▶ **Your goal**: In the PowerShell script below, what Status value is set right before objects are built from each match?

[[ Given text open ]]

Write-verbose "$((Get-Date).TimeOfDay) Parameter set $($PSCmdlet.ParameterSetName)"
Write-Verbose "$((Get-Date).TimeOfDay) Using pattern $($pattern.ToString())"
#Get the defined capture names
$names = $pattern.GetGroupNames() | where {$_ -notmatch "^\d+$"}
Write-Verbose "$((Get-Date).TimeOfDay) Using names: $($names -join ',')"
#define a hashtable of parameters to splat with Write-Progress
$progParam=@{
Activity=$myinvocation.mycommand
Status = "pre-processing"
}
} #begin
Process {
If ($PSCmdlet.ParameterSetName -eq 'File') {
Write-Verbose "$((Get-Date).TimeOfDay) Processing $Path"
Try {
$progParam.CurrentOperation="Getting content from $path"
$progParam.Status="Processing"
Write-Progress @progParam
$content = Get-Content -path $path | where {$_}
} #try
Catch {
Write-Warning "Could not get content from $path. $($_.Exception.Message)"
Write-Verbose "$((Get-Date).TimeOfDay) Exiting function"
Return
}
} #if file parameter set
else {
Write-Verbose "$((Get-Date).TimeOfDay) processing input: $Inputobject"
$content = $InputObject
}
if ($content) {
Write-Verbose "$((Get-Date).TimeOfDay) processing content"
$content | foreach-object -begin {$i=0} -process {
#calculate percent complete
$i++
$pct=($i/$content.count)*100
$progParam.PercentComplete=$pct
$progParam.Status="Processing matches"
Write-Progress @progParam
#process each line of the text file
$pattern.Matches($_) |
foreach-object {
#process each match
$match = $_
Write-Verbose "$((Get-Date).TimeOfDay) processing match"
$progParam.currentoperation=$match
Write-Progress @progParam
#get named matches and create a hash table for each one
$progParam.Status = "Creating objects"
Write-Verbose "$((Get-Date).TimeOfDay) creating objects"
$hash=[ordered]@{}
foreach ($name in $names) {
$progParam.CurrentOperation=$name
Write-Progress @progParam
Write-Verbose "$((Get-Date).TimeOfDay) getting $name"
#initialize an ordered hash table
#add each name as a key to the hash table and the corresponding regex value
$hash.Add($name,$match.groups["$name"].value)
}
Write-Verbose "$((Get-Date).TimeOfDay) writing object to pipeline"
#write a custom object to the pipeline
[pscustomobject]$hash
} #foreach match
} #foreach line in the content
} #if $content
} #process
End {
Write-Verbose "$((Get-Date).TimeOfDay) Ending $($MyInvocation.Mycommand)"
$end = Get-Date
Write-Verbose "$((Get-Date).TimeOfDay) Total processing time $($end-$begin)"

[[ Given text closed ]]
[[ Information shown open ]]

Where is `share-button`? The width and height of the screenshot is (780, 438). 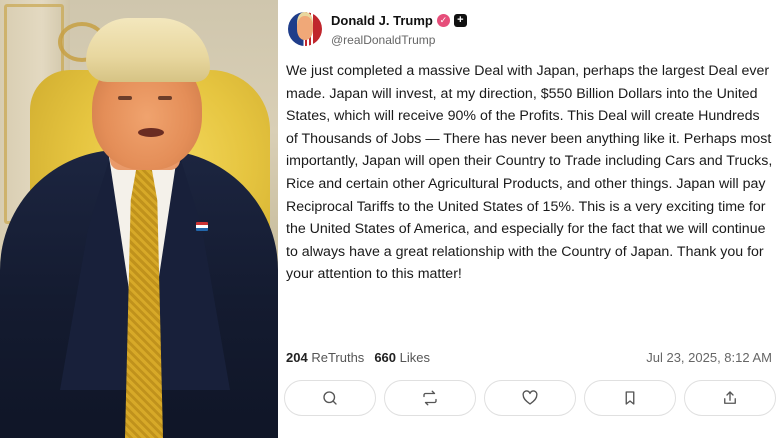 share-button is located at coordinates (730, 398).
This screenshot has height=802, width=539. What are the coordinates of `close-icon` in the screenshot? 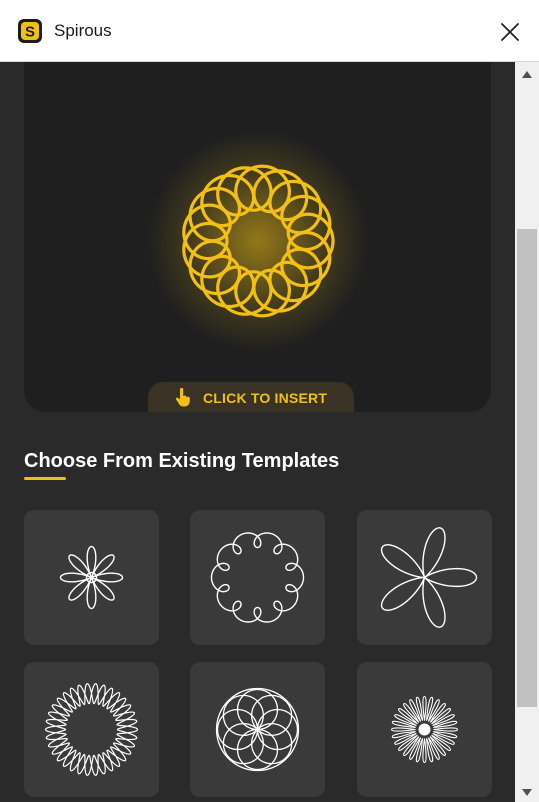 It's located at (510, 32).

[[ Information shown closed ]]
[[ Information shown open ]]

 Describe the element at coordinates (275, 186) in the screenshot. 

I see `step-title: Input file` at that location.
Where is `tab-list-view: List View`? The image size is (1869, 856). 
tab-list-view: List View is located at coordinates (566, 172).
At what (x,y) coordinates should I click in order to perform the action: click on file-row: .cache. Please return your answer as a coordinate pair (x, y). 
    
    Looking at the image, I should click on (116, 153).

[[ Information shown closed ]]

▶ **Solution**: "Creating objects"